Lex Fridman (00:13:02)
So that’s the supernova explosion. So a lot of these, they rebound because once they crunch, they’ve reached a new critical capacity where they can reignite to higher elements, heavier elements, and that sets off a bomb essentially. So the star explodes, helpfully, because that’s why you and I are here. Because stars send their material back out into space and you and I get to be made of carbon and oxygen and all this good stuff. We’re not just hydrogen. So the suns do that for us.
Lex Fridman (00:13:35)
And then what’s left sometimes ends at a neutron star, which is a very cool object, very fascinating object, super dense, but bigger than a black hole, meaning it’s not compact enough to become a black hole. It’s an actual thing. A neutron star is a real thing. It’s like a giant neutron.
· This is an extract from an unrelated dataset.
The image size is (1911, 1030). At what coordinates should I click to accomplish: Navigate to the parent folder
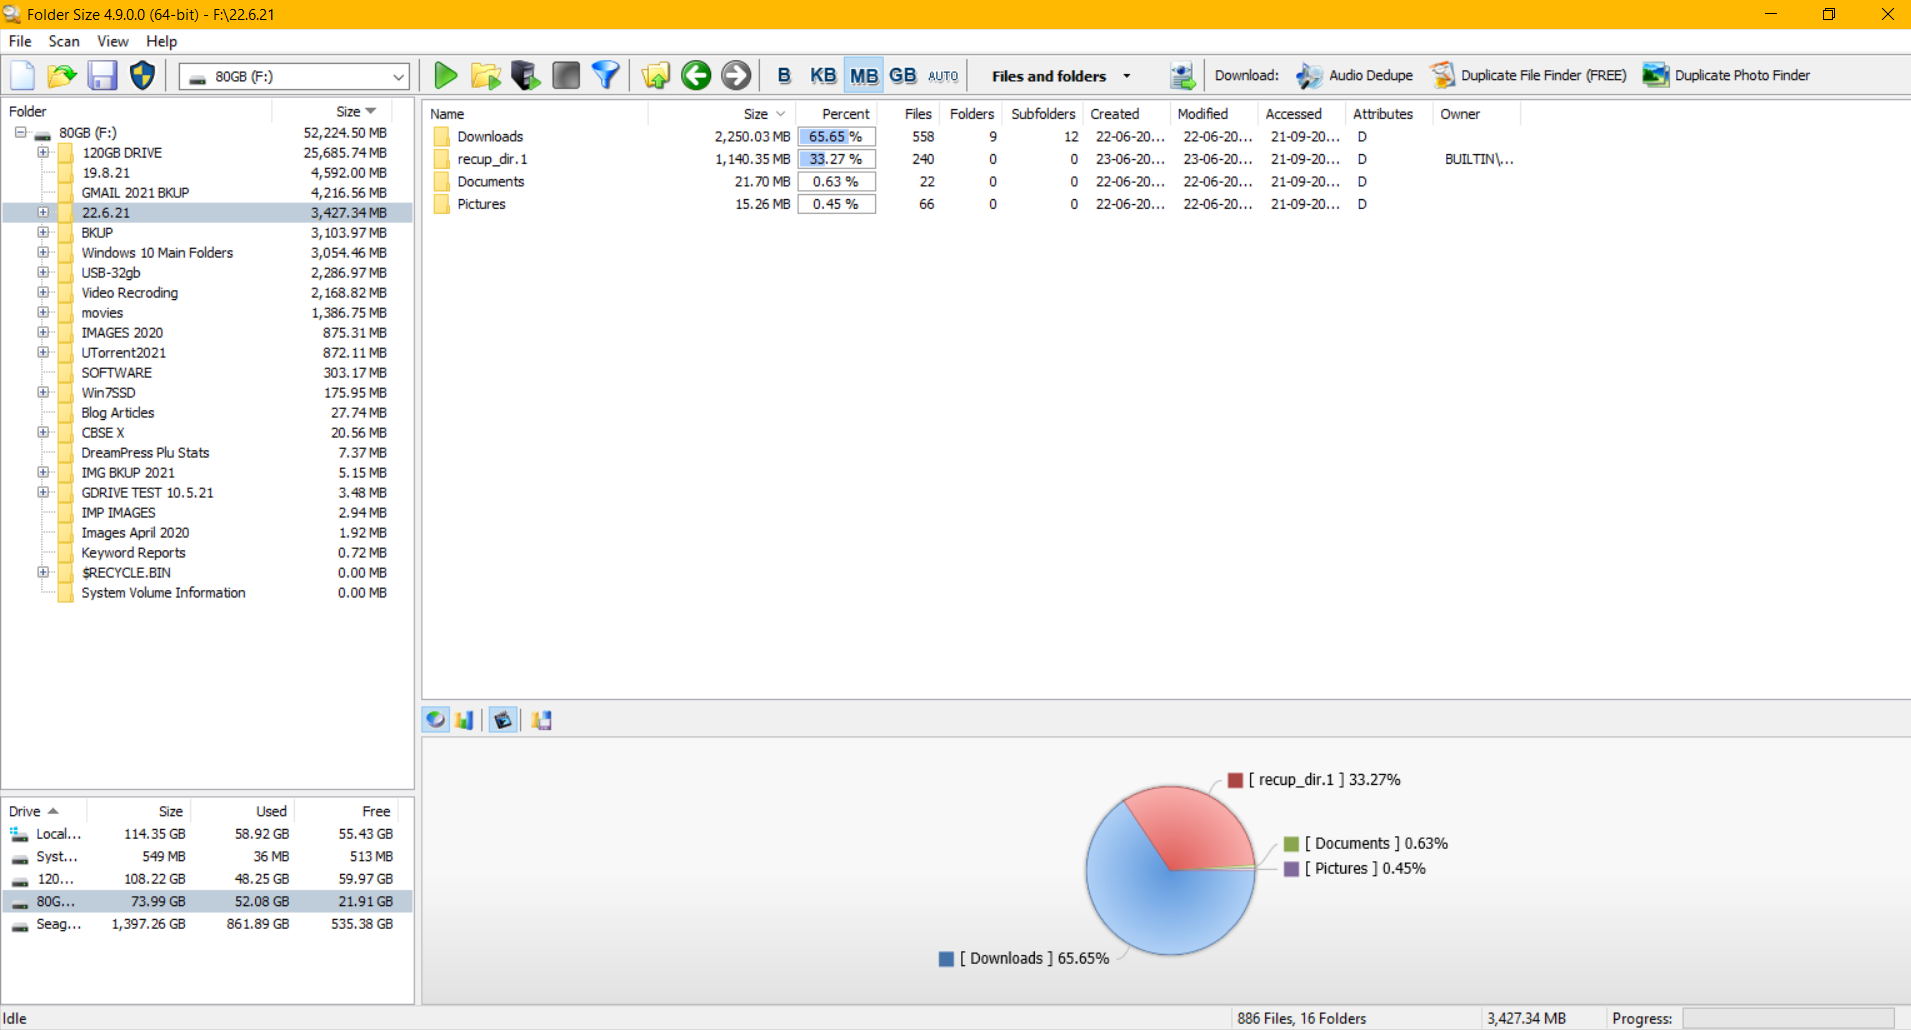[655, 75]
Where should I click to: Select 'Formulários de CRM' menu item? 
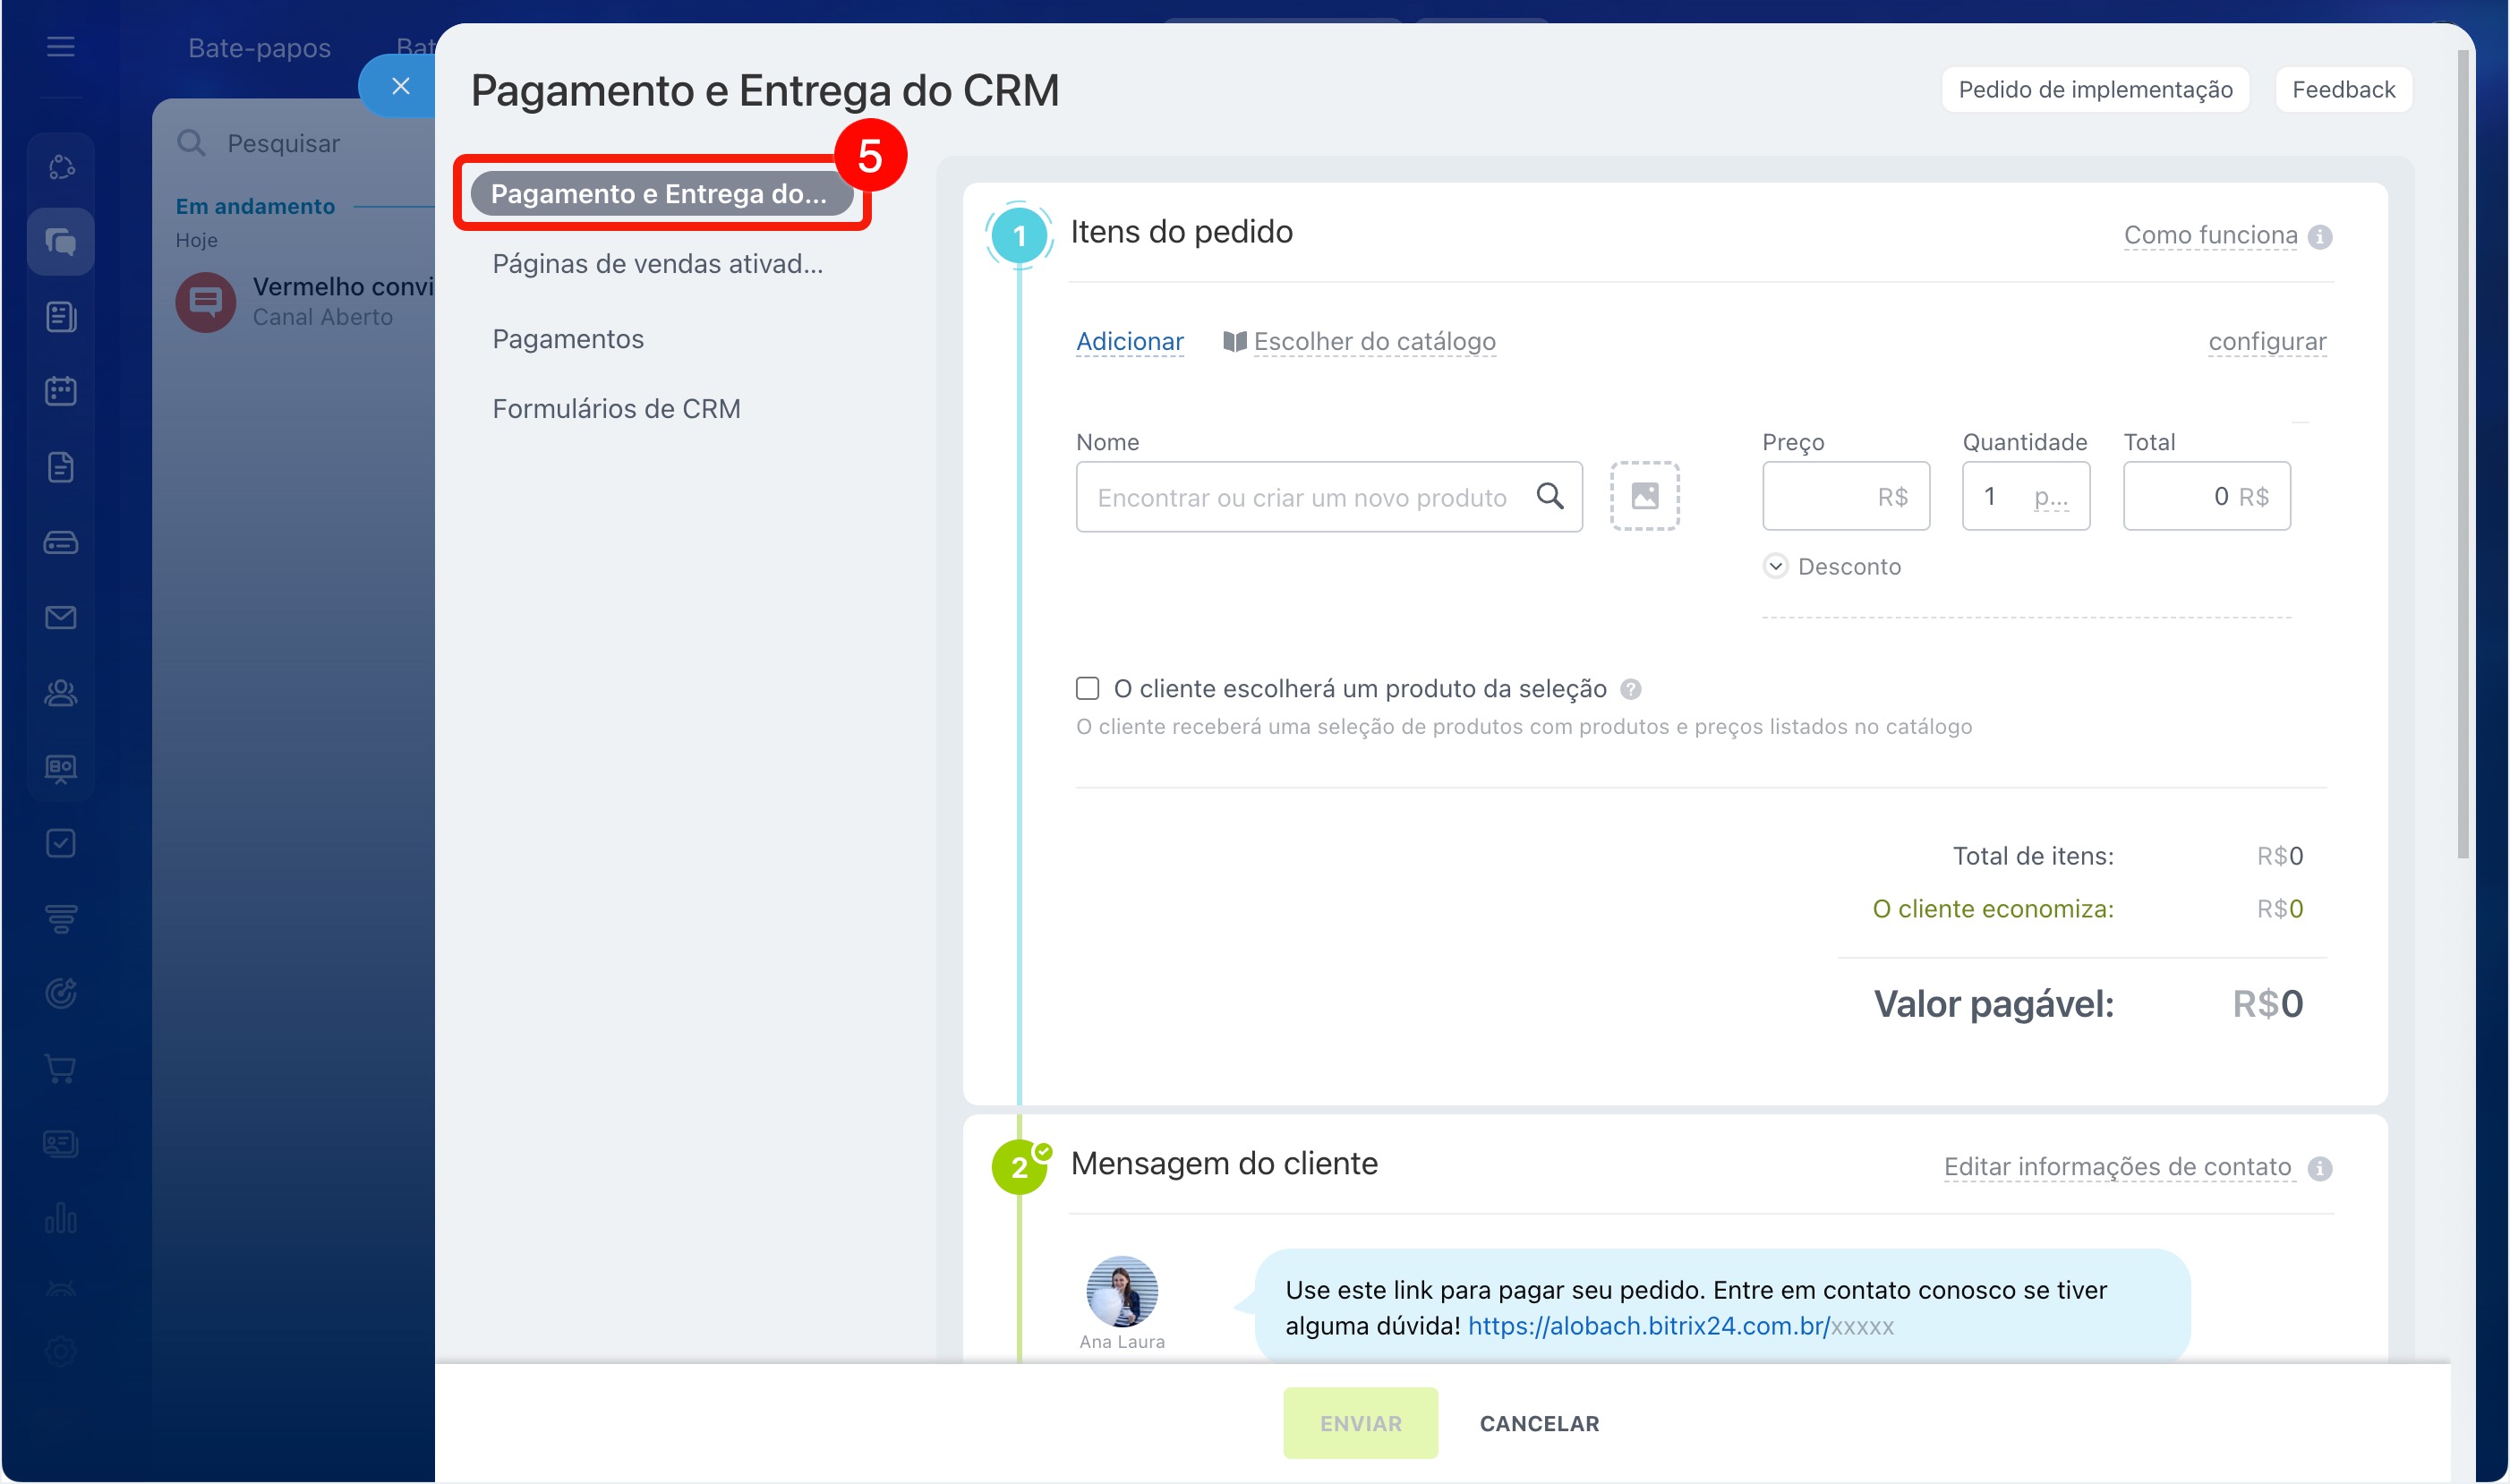click(616, 409)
Literally electrons get jammed into the protons and make this giant nucleus in this superconducting matter, very strange, amazing object. But if it’s heavier than that, the core, and that’s heavier than twice the mass of the sun, it will become a black hole. And Oppenheimer wrote this beautiful paper in 1939 with his student saying that they believed that the end state of gravitational collapse is actually a black hole. This is stunning and really a visionary conclusion. Now the paper is published the same day, the Nazis advance on Poland, and so it does not get a lot of fanfare in the newspapers. Yeah,
Lex Fridman (00:14:39)
We think there’s a lot of drama today on social media. Imagine that. Here’s a guy who predicts how actually in nature would be the formation of this most radical of object that broke even Einstein’s brain, while one of the most evil, if not the most evil humans in history, starting the first steps of a global war.